Mariam Sy Diawara is an Ivorian businesswoman specializing in communication and advertising, as well as a philanthropist. She is the founder and president of the House of Africa Mandingo, a house of culture and a museum, in Montreal, Quebec, Canada.

==Biography==
Diawara was born in Abidjan, Ivory Coast. She is known in the world of advertising in Francophone Africa for creating the communication organization, Universe Group, which includes various advertising agencies, publishing, education and tourism in Ivory Coast. Diawara worked in the field of advertising in Ivory Coast and first came to Quebec in 1982. "I encouraged my children to study here. I arrived in Montreal in 2000 for a year, a political uprising in the country forcing my stay in Canada. It was during her stay in Montreal that the idea came to Diawara to create the House of Africa Mandingo. Since its creation, it has become a place of importance to Africans who live in Montreal as well as to Montrealers interested in Africa.

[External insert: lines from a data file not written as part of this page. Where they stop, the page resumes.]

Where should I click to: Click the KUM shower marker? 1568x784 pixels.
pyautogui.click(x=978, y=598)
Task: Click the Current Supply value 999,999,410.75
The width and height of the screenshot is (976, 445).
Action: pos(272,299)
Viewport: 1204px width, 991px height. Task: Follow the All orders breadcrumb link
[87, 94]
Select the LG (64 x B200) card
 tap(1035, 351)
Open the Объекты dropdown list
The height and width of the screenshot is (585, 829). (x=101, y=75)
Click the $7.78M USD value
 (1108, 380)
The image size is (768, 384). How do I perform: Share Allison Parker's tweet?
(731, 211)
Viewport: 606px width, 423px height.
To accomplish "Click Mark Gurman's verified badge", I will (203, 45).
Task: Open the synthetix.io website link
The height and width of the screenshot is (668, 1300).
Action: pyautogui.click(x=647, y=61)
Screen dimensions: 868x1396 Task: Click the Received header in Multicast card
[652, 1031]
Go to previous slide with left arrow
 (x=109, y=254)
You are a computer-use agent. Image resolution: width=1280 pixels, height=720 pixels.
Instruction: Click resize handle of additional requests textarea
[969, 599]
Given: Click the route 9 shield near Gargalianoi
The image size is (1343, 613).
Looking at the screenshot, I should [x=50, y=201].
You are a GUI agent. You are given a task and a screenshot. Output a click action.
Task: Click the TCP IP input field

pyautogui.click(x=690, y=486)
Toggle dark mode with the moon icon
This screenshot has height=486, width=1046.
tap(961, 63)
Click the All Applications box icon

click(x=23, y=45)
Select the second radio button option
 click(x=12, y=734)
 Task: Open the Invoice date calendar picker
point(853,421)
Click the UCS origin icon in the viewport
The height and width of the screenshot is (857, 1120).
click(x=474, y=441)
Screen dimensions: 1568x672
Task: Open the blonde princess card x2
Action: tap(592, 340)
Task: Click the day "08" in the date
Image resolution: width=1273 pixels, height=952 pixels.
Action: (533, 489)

Diawara is the founder and president of the House of Africa Mandingo, an organization based in Montreal, with a presence in Burkina Faso, Ivory Coast, Mali and the United States. Since 2001, she directs the Canadian law firm, the Covenant/INC Universe Group. Diawara spent several years in communications. She founded media agencies, and worked in consulting, publications, events, and tourism in West Africa. From 1973 to 1993, she served as CEO in Ivory Media (Havas Africa), the national advertising agency (and head of Ivory advertising Media / Havas Africa (1973-1992)). She led companies in Ivory Coast, including the Universe group she founded and directed from 1993 to 2000. She has represented Africa on the board of the Francophone World Advertising. She is the initiator of the first African Book Fair held in Abidjan in 1993. She was President of the Association of Publishers in Ivory Coast from 1991 to 2000. She created the International Exhibition of leisure and tourism Abidjan (SITLA) held for the first time in November 1998. It is also the founder of the first edition of the Web Africa festival, held from 24 to 26 November 2014 in Abidjan. A philanthropist, Diawara supports various causes, especially for young people in Côte d'Ivoire and Africa. She founded Young Universe, the first youth newspaper in Cöte d'Ivoire and supported the creation of the Association of student entrepreneurs clubs from Ivory Coast in 2000. Diawara lives in Quebec since 2000 and has Canadian citizenship. She is the initiator of the Prix Afrikenous, which rewards the best image of Africa in the FESPACO.